Welcome to The Good Stuff
Over the past 3 years, I’ve been delivering my Weekly Wrap to your inboxes. A deep dive into a topic where I’d attempt to pull on a thread and acquire some sort of useable wisdom to help us all live a happier, healthier life. I’ve loved every week, even 80% of the Friday mornings when I’d sit there and have no idea what I was going to write about. For now, the Weekly Wrap has run its course and I’m excited to change the format to bring you a succinct, bite-sized drop of goodness each week.
The Good Stuff.
There will be no strict structure to how I put this together. My goal is to bring you the things that bring me joy, challenge me and help me unroll the chaos that is our world in 2021. So let’s get to it.
The Good Stuff: Issue 1
A Thought
Does anyone else feel as though you are hesitating more than normal? After the last 12 months, I feel that many of us are biased towards inaction. We are waiting for our world to be shut down and come grinding to a halt again. We are all being passengers in our own lives. Sure, another shutdown is a potential outcome, yet we all know that a bias towards taking action, helps us to make good things happen.

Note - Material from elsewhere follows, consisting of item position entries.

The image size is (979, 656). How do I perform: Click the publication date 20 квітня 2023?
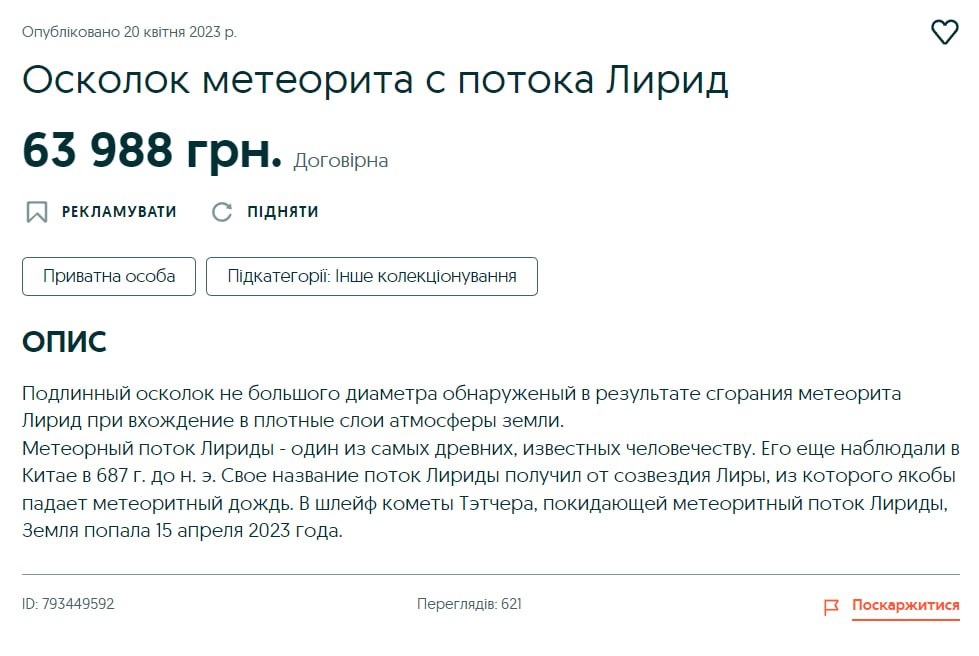[x=130, y=32]
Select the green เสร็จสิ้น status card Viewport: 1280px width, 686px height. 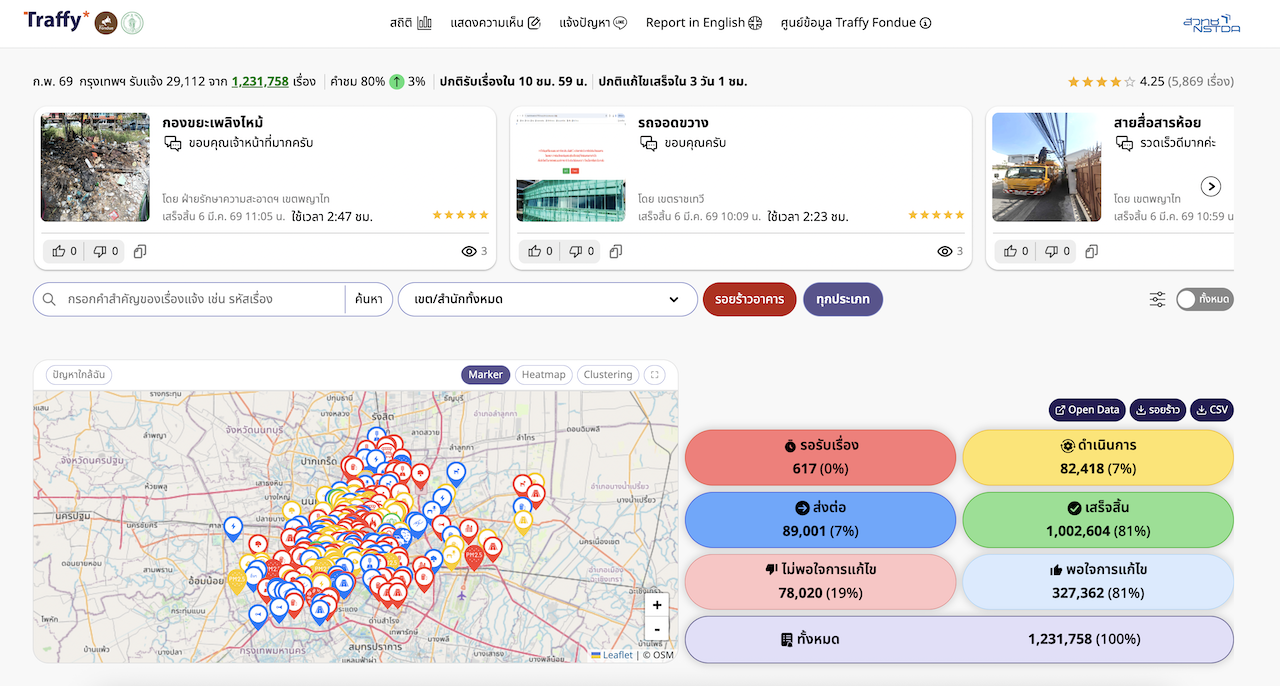[1097, 519]
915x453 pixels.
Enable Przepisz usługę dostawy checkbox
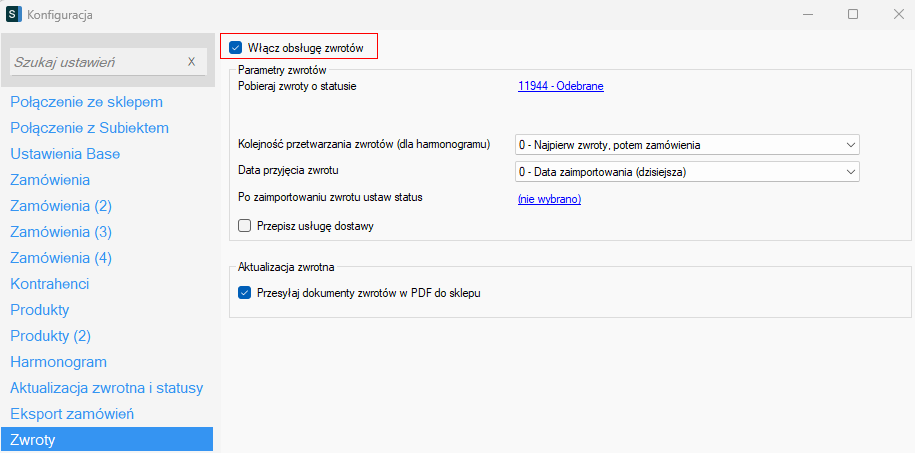point(245,227)
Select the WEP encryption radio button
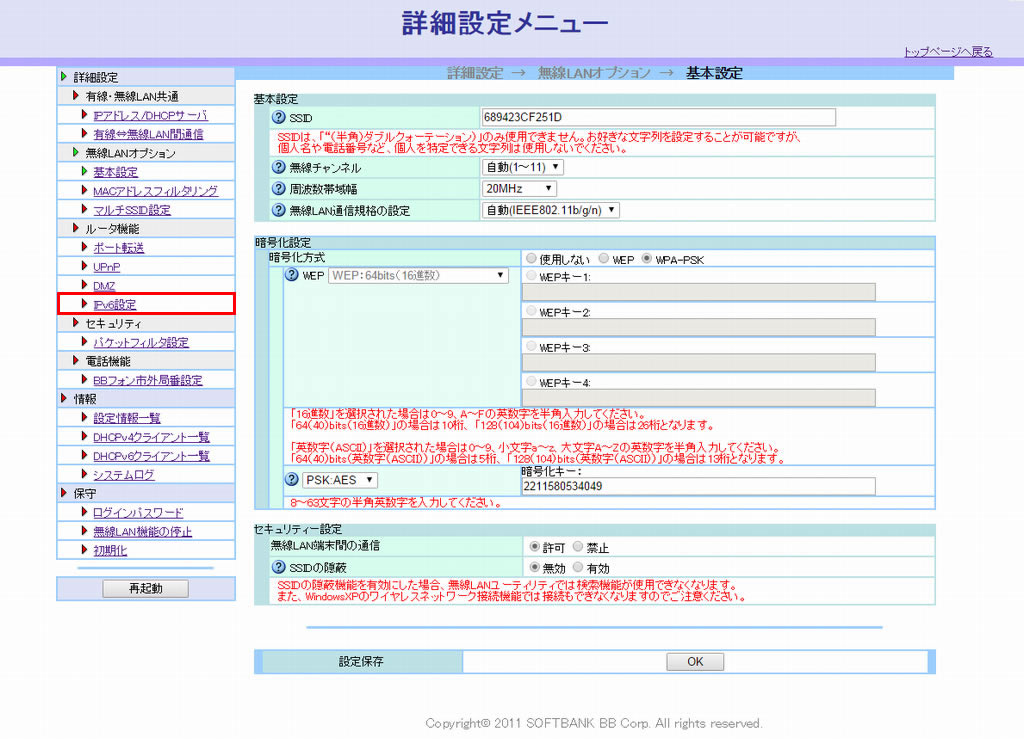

My suggestion: Make the call, pull the trigger, do the thing.
A Question
What do you really want?
This is a question I am journalling on at the moment. What do I genuinely want? With all the chaos that general life throws our way, it’s easy to become lost in the noise and fall into a monotonous day to day existence. This question helps us align our desires with our actions, to move us in the direction we want to go.
Something you should care aboutWe are all incredibly biased. These biases affect everything from our decision making to our interactions with those around us. Here are 3 important biases that I believe we should all be aware of
1. Conservatism Bias: Where people favour prior evidence over new evidence or emerging information. People were slow to accept that the earth was round because they maintained their earlier understanding that the planet was flat.
2. Blind Spot Bias: Failing to recognise our own cognitive biases is a bias in itself. People notice cognitive and motivational biases much more in others than in themselves.
3. Recency Bias: The tendency to weigh the latest information more heavily than older data. Investors often think the market will always look the way it looks today and can make unwise decisions.
A suggestion
A book that dives into decision making and biases.
Superthinking: The Big Book Of Mental Models by Gabriel Weinberg & Lauren McCann.